A problem that can be ignored no longer
May 15, 2014 — I found your article entitled “Ignoring a solution to chronic drug shortages” in the May 7, 2014 issue of Remapping Debate to be very provocative. I am currently the Chair of the American Society of Clinical Oncology (ASCO) Government Relations Committee. As you know ASCO was very involved in bringing the problem of drug shortages to the attention of the public as well as the Congress when this problem reached crisis proportions in 2011 (see article published in “New England Journal of Medicine” in 2012). Congress eventually passed the FDA Safety and Innovation Act of 2012 (FDASIA), which was signed into law on July 9, 2012. The FDASIA was structured to ameliorate the problem of drug shortages. While the problem of drug shortages may have improved a bit since the FDASIA was enacted, ongoing shortages have persisted.
I have been amazed and frankly a bit outraged at the apathy that this chronic problem has engendered.
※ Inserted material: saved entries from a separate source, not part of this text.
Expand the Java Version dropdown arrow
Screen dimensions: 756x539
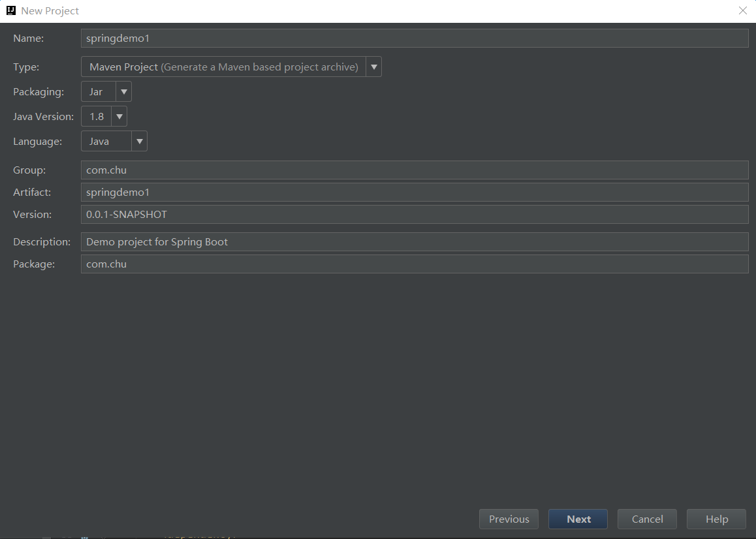coord(119,117)
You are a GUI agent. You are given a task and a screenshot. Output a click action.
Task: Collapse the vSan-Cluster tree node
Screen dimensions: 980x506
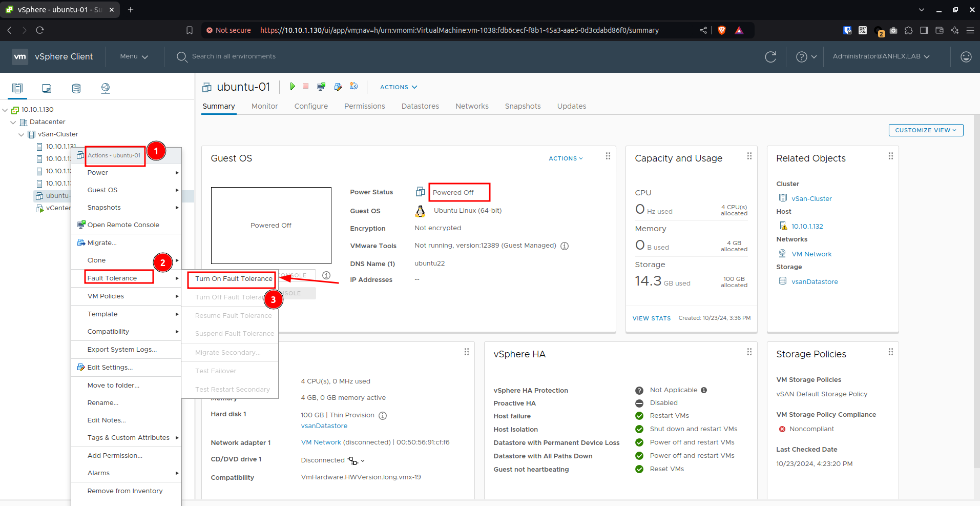(x=22, y=135)
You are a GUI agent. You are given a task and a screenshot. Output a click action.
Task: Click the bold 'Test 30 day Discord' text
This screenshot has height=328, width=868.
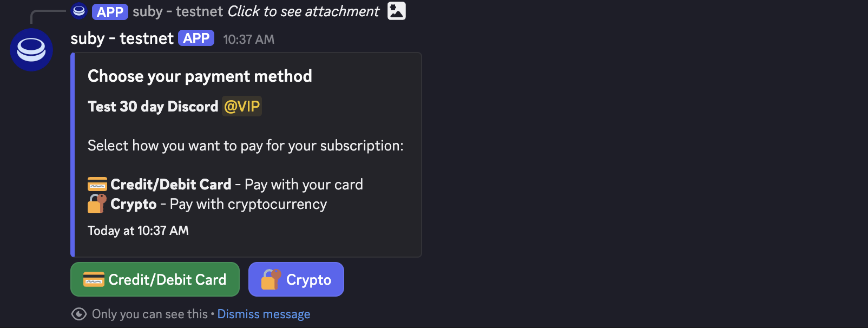pyautogui.click(x=153, y=107)
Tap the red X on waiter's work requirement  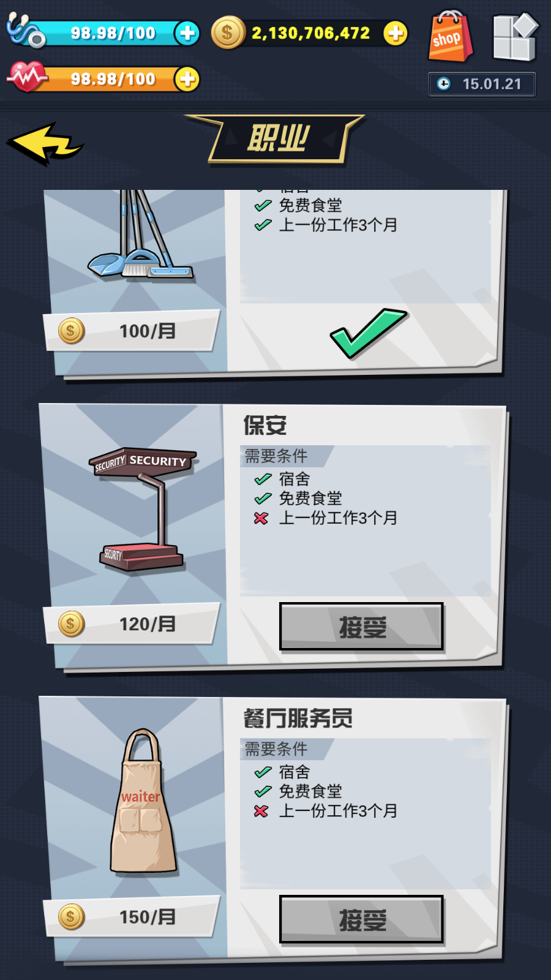(x=261, y=811)
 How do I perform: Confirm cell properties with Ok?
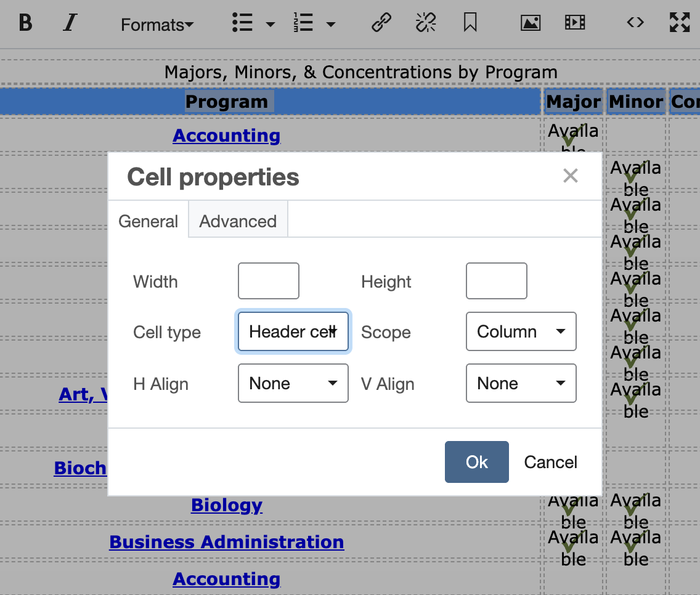pyautogui.click(x=476, y=462)
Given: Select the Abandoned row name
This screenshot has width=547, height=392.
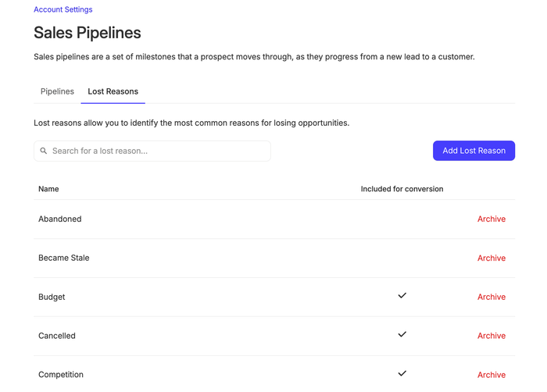Looking at the screenshot, I should pos(60,219).

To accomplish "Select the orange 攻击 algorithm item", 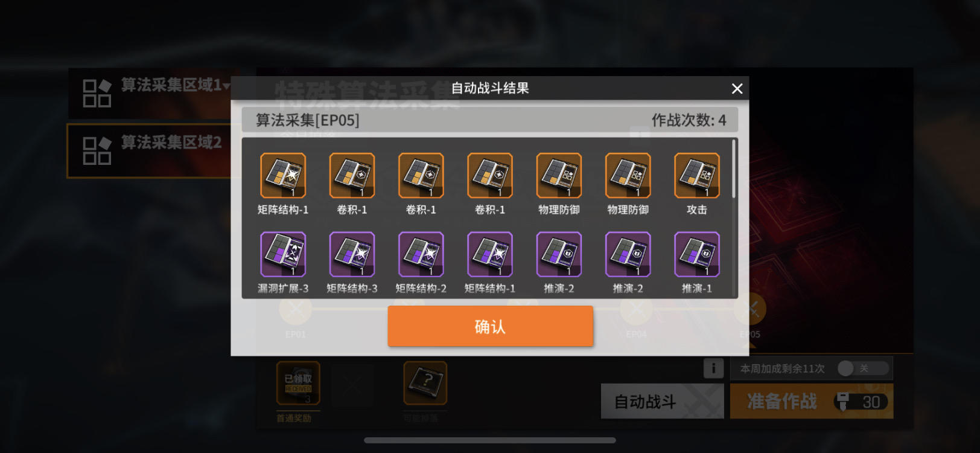I will (697, 176).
It would seem that a thoughtful exploration of the root causes and possible solutions to this problem is needed.
Certainly your proposal for the federal government to manufacture generic drugs would address this issue. As to its impact on generic drug prices, I am a bit unclear, but I can foresee a situation where your proposal would increase drug prices and drive some generic manufacturers out of the market. I do think the federal government could address that issue if it were to arise as well.
Another approach that I have proposed informally to several people would be for the federal government to guarantee to buy and stockpile a “critical reserve inventory of drugs that are in chronic short supply.” The federal government is already in the drug purchasing and distribution business through the VA Hospital System. Medicaid and the 340B Program are also involved in negotiating drug purchasing prices at a lower cost than a retail customer would pay for these drugs. The federal government stockpiles vaccines. We have a critical shortage reserve of petroleum products that the federal government manages. It would seem to be a relatively small step to expand these models to critical drugs in chronic short supply.
A third possibility would seem to be to have the FDA require generic drugs companies to keep a minimum inventory of drugs that have chronically been in short supply on their shelves. Then when there were interruptions in manufacturing due to quality problems, systems breakdowns or problems obtaining raw materials, these inventories would still be available to patients who needed these medications.
There may be other more creative and robust solutions to address this problem, but accepting the status quo seems unacceptable.
Thanks for bringing this issue back in the spotlight for public scrutiny.
— Denis B. Hammond, MD, Bedford, New Hampshire*
*Dr. Hammond submitted this letter in his capacity as an individual physician and not as an official representative of ASCO or any other organization.